Working in partnership with The Royal College of Ophthalmologists, RNIB and others, The Department of Health (England) has updated the Certificate of Vision Impairment and revised the Explanatory Notes.

Key objectives have been:

  • To simplify the form, collecting only essential information
  • To make it easier and quicker for ophthalmologists and eye clinic staff to complete
  • To have a single CVI form for both adults and children
  • To provide better information to patients and their carers about sources of support

For England, Wales and Northern Ireland, it has been acknowledged that the previous ‘work test’ is no longer relevant or appropriate, and the criteria for certification, based on visual acuity and visual field have been clarified in the Explanatory Notes, emphasising importantly that these are for guidance only. This allows consultant ophthalmologists flexibility in their professional judgement whether to certify a person as sight impaired or severely sight impaired.

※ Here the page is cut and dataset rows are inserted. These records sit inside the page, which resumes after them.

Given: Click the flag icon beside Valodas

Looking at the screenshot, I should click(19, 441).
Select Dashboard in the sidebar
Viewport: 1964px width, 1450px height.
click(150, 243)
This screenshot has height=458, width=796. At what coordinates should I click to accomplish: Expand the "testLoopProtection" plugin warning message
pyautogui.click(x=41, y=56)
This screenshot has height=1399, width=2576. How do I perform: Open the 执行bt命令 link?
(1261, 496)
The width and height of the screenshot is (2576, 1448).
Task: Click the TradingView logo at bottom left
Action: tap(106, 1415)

The Notes also explicitly remind doctors of their duty to take action where patients continue to drive when they are not safe to do so.

The College encourages all ophthalmologists to familiarise themselves and their teams with the revised guidance, to use only the updated form and to destroy stocks of the old form.

Ophthalmologists in England should also view the Department of Health England Guidance documents on the completion of the Certificate of Vision Impairment.

CVI information poster for display in eye clinics

The Royal College of Ophthalmologists and the RNIB have developed a CVI Information Poster Template for Clinics.  It provides empowerment to the patient to ask for more information about certification, registration and support services. The  Where there is no existing service, it can be used to provide contact information for local support services.

Before displaying the poster, it is important to highlight the poster to all eye clinic staff and ensure they know and understand the low vision pathway/procedure in your hospital. This will allow efficient direction or engagement with patients.The empty box on the poster can be used to provide details (name and telephone) of the Eye Clinic Liaison Officer (ECLO) or patient support officer if they are available in your eye clinic. Details of the local visual impairment rehabilitation team or voluntary society could also be inserted in this box. It is recommended that you make contact with this team prior to displaying their details out of courtesy. CVI Clinic Poster Information

Videos explain the benefits of CVI

The RNIB have produced two videos, which can be found on youtube.

Ophthalmologist Film – http://youtu.be/yk0sFBtKNf8

Patient Film – http://youtu.be/4iX_0_SlLOE

Other related documents

Sight loss: What we needed to know

Difference between Certification and Registration

Making certification and registration consistent in England: RNIB poster

Related links:

CVI Guidance Notes from the DH England

Department of Health CVI Information

Eye Clinic Liaison Officers

e-CVI

RNIB Information on Registration

Public Health Outcomes Framework data tool indicator 4.12 is under the section for Healthcare and premature mortality. This Framework, assesses how many people are certified as sight impaired (partially sighted) or severely sight impaired (blind) and have lost their sight from one of the three major causes of preventable sight loss: glaucoma, age-related macular degeneration and diabetic retinopathy.